If ingested, stray wire bristles can pierce throat, intestines, public health experts warn

MONDAY, July 6, 2015 (HealthDay News) — Wire bristles from grill brushes can snap off, land on the grate, and find their way into grilled meats, public health experts warn. If ingested, these bristles can perforate a person’s throat and digestive tract, causing potentially life-threatening injuries.

“The worst are the bristles that make it all the way down to the intestines,” David Grand, M.D., an associate professor of diagnostic imaging with the Warren Alpert School of Medicine at Brown University in Providence, R.I., told HealthDay. “We saw one migrate into the liver and cause a liver infection that had to be treated, and we’ve had bristles that pierced the intestines at multiple points and had to be retrieved surgically.”
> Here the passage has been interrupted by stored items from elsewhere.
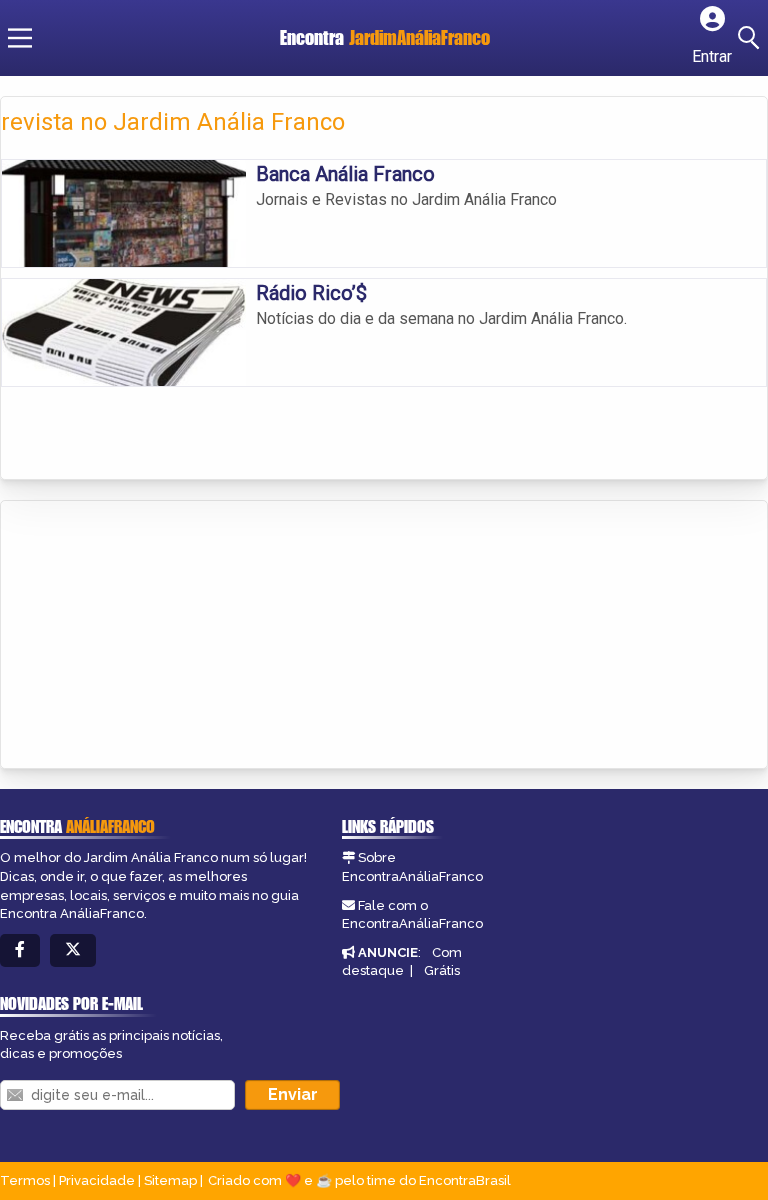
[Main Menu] (20, 38)
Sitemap (170, 1180)
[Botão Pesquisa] (752, 38)
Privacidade (97, 1180)
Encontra (385, 37)
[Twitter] (73, 950)
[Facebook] (20, 950)
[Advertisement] (151, 636)
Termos (25, 1180)
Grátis (442, 970)
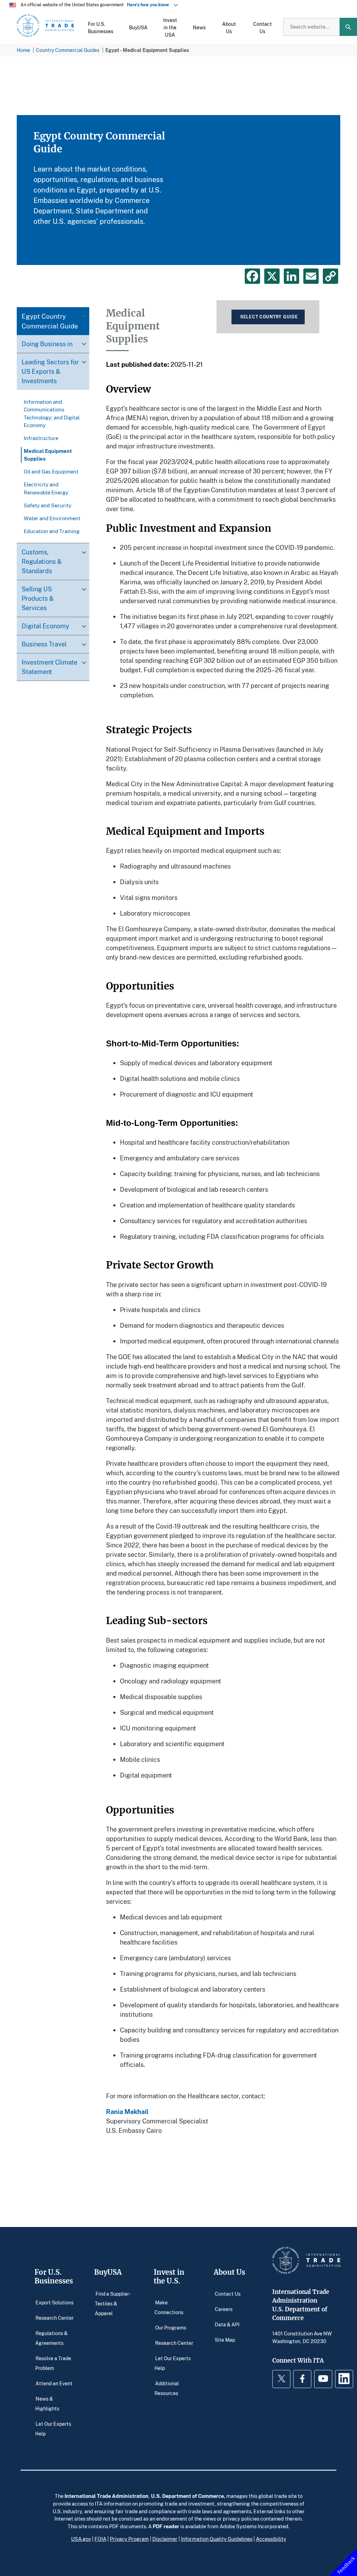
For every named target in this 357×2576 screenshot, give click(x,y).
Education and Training (51, 531)
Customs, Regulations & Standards (42, 561)
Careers (224, 2309)
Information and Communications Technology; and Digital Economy (51, 413)
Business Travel (44, 644)
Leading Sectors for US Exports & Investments (50, 371)
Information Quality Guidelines (216, 2539)
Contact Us (228, 2293)
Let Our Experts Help (53, 2428)
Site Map (225, 2339)
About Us (229, 2272)
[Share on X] (272, 276)
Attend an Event (54, 2383)
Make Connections (168, 2307)
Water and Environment (52, 518)
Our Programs (170, 2327)
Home (23, 50)
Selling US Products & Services (38, 598)
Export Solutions (55, 2302)
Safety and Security (47, 505)
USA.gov (81, 2539)
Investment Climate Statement (49, 666)
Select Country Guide (269, 316)
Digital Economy (45, 626)
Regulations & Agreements (51, 2338)
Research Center (55, 2317)
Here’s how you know (149, 4)
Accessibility (271, 2539)
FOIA (100, 2539)
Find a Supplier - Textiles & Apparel (112, 2303)
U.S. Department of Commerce (187, 2496)
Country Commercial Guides (67, 50)
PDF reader (166, 2526)
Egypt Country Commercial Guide (50, 321)
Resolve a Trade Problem (53, 2363)
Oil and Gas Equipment (51, 471)
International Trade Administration (106, 2496)
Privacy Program (129, 2539)
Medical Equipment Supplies (48, 455)
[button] (100, 27)
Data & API (227, 2324)
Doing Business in (47, 344)
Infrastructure (41, 438)
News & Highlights (47, 2403)
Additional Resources (166, 2388)
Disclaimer (164, 2539)
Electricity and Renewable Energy (46, 488)
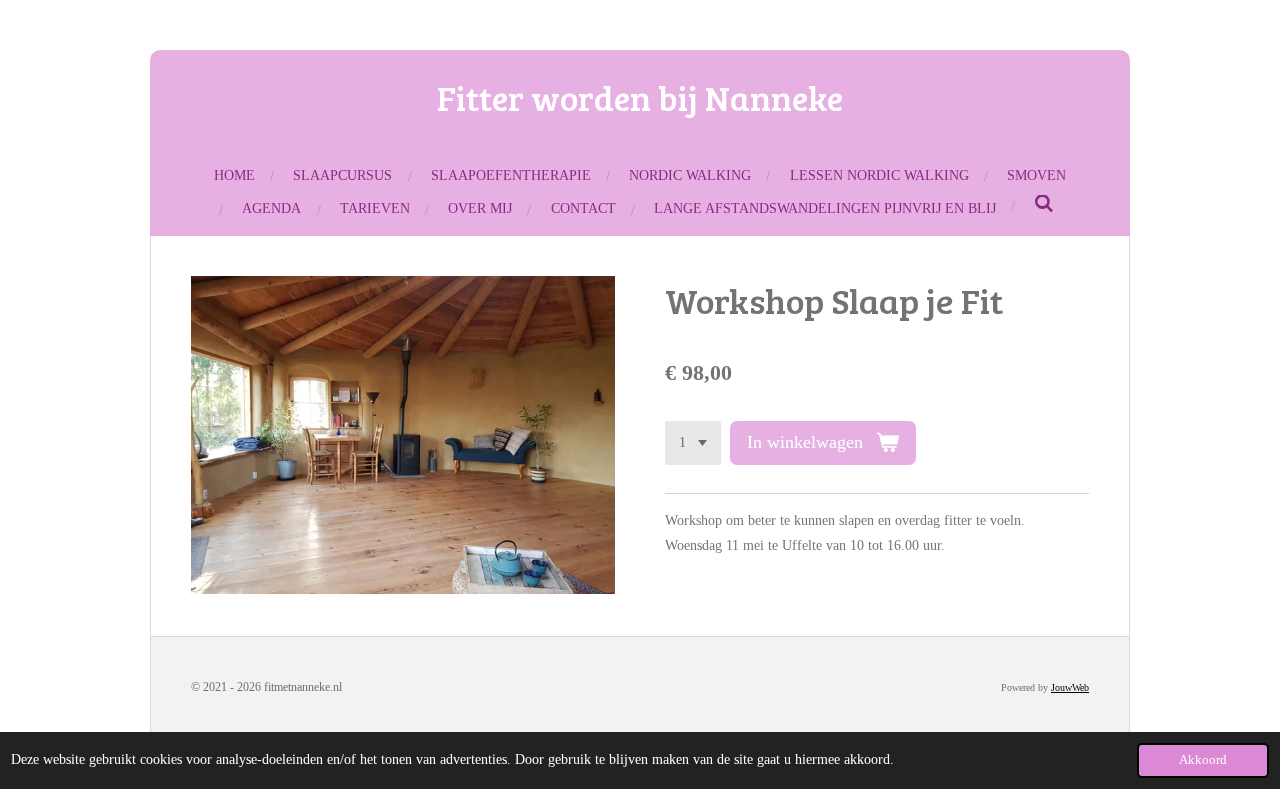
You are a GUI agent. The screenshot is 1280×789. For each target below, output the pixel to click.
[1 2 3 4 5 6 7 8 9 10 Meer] (693, 443)
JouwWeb (1070, 687)
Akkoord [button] (1203, 760)
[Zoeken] (1044, 205)
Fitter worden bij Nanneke (640, 97)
Grand’s hospital saw six cases of ingested grill brush bristles between March 2011 and June 2012, according to case reports he wrote for the U.S. Centers for Disease Control and Prevention. Three patients had wire bristles that wound up in their intestinal tract, which had to be removed through surgery or colonoscopy. The other three had bristles stuck in their neck, which were removed successfully via laryngoscopy.

In May, a Connecticut woman needed emergency surgery to remove a bristle from her digestive tract, CBS News reported. A stray bristle wound up in a hamburger she ate, and within a day she was in the emergency department complaining of severe abdominal pain. A computed tomography scan revealed the wire, which was surgically removed. About 80,000 people visit the emergency department each year after they accidentally swallow foreign objects, according to the CDC.